Required work -
Reproduce all of the data exactly.

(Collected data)
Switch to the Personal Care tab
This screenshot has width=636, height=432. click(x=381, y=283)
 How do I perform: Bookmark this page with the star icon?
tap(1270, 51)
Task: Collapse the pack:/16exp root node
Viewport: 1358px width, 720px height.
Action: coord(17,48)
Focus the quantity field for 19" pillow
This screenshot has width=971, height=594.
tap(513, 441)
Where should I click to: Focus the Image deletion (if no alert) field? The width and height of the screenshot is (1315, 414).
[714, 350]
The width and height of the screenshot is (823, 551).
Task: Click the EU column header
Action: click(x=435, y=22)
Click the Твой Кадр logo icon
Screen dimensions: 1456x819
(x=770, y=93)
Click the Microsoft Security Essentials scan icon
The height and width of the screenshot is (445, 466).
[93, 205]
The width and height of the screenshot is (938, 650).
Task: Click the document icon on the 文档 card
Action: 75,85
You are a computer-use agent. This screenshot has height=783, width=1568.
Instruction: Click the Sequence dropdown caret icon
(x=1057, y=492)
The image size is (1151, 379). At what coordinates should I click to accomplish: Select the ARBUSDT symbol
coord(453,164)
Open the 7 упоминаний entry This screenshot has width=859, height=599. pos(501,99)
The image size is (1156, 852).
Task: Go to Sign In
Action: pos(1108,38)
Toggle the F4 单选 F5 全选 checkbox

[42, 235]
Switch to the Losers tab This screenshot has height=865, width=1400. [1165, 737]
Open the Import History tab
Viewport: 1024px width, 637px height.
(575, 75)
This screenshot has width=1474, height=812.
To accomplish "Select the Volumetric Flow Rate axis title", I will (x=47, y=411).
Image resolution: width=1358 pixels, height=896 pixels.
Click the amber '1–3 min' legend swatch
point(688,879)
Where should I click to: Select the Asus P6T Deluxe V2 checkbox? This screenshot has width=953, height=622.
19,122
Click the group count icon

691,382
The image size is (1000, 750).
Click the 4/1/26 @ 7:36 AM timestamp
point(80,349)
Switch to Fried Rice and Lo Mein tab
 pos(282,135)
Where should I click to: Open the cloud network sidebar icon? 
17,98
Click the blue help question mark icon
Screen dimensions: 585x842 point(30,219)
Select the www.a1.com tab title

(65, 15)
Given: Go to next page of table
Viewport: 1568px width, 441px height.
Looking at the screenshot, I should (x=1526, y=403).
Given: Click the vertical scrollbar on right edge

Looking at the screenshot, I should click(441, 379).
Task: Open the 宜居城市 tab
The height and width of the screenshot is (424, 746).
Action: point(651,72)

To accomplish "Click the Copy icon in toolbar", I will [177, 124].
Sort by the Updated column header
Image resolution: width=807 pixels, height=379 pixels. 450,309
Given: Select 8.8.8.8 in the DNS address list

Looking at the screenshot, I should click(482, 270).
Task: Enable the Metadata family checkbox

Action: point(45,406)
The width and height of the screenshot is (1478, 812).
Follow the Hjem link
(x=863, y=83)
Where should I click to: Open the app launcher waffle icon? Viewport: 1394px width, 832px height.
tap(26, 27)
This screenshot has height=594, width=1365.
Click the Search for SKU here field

Solved problem -
Switch to the Personal Care tab
This screenshot has width=636, height=432. click(x=381, y=283)
 How do I perform: Bookmark this page with the star icon?
tap(1270, 51)
Task: Collapse the pack:/16exp root node
Viewport: 1358px width, 720px height.
Action: coord(17,48)
Focus the quantity field for 19" pillow
This screenshot has width=971, height=594.
tap(513, 441)
Where should I click to: Focus the Image deletion (if no alert) field? The width and height of the screenshot is (1315, 414).
[714, 350]
The width and height of the screenshot is (823, 551).
Task: Click the EU column header
Action: click(x=435, y=22)
Click the Твой Кадр logo icon
Screen dimensions: 1456x819
(x=770, y=93)
Click the Microsoft Security Essentials scan icon
The height and width of the screenshot is (445, 466).
[93, 205]
The width and height of the screenshot is (938, 650).
Task: Click the document icon on the 文档 card
Action: 75,85
You are a computer-use agent. This screenshot has height=783, width=1568.
Instruction: Click the Sequence dropdown caret icon
(x=1057, y=492)
The image size is (1151, 379). At what coordinates should I click to accomplish: Select the ARBUSDT symbol
coord(453,164)
Open the 7 упоминаний entry This screenshot has width=859, height=599. pos(501,99)
The image size is (1156, 852).
Task: Go to Sign In
Action: pos(1108,38)
Toggle the F4 单选 F5 全选 checkbox

[42, 235]
Switch to the Losers tab This screenshot has height=865, width=1400. [1165, 737]
Open the Import History tab
Viewport: 1024px width, 637px height.
(575, 75)
This screenshot has width=1474, height=812.
To accomplish "Select the Volumetric Flow Rate axis title", I will (x=47, y=411).
Image resolution: width=1358 pixels, height=896 pixels.
Click the amber '1–3 min' legend swatch
point(688,879)
Where should I click to: Select the Asus P6T Deluxe V2 checkbox? This screenshot has width=953, height=622.
19,122
Click the group count icon

691,382
The image size is (1000, 750).
Click the 4/1/26 @ 7:36 AM timestamp
point(80,349)
Switch to Fried Rice and Lo Mein tab
 pos(282,135)
Where should I click to: Open the cloud network sidebar icon? 
17,98
Click the blue help question mark icon
Screen dimensions: 585x842 point(30,219)
Select the www.a1.com tab title

(65, 15)
Given: Go to next page of table
Viewport: 1568px width, 441px height.
Looking at the screenshot, I should (x=1526, y=403).
Given: Click the vertical scrollbar on right edge

Looking at the screenshot, I should click(441, 379).
Task: Open the 宜居城市 tab
The height and width of the screenshot is (424, 746).
Action: point(651,72)

To accomplish "Click the Copy icon in toolbar", I will [177, 124].
Sort by the Updated column header
Image resolution: width=807 pixels, height=379 pixels. 450,309
Given: Select 8.8.8.8 in the DNS address list

Looking at the screenshot, I should click(482, 270).
Task: Enable the Metadata family checkbox

Action: point(45,406)
The width and height of the screenshot is (1478, 812).
Follow the Hjem link
(x=863, y=83)
Where should I click to: Open the app launcher waffle icon? Viewport: 1394px width, 832px height.
tap(26, 27)
This screenshot has height=594, width=1365.
Click the Search for SKU here field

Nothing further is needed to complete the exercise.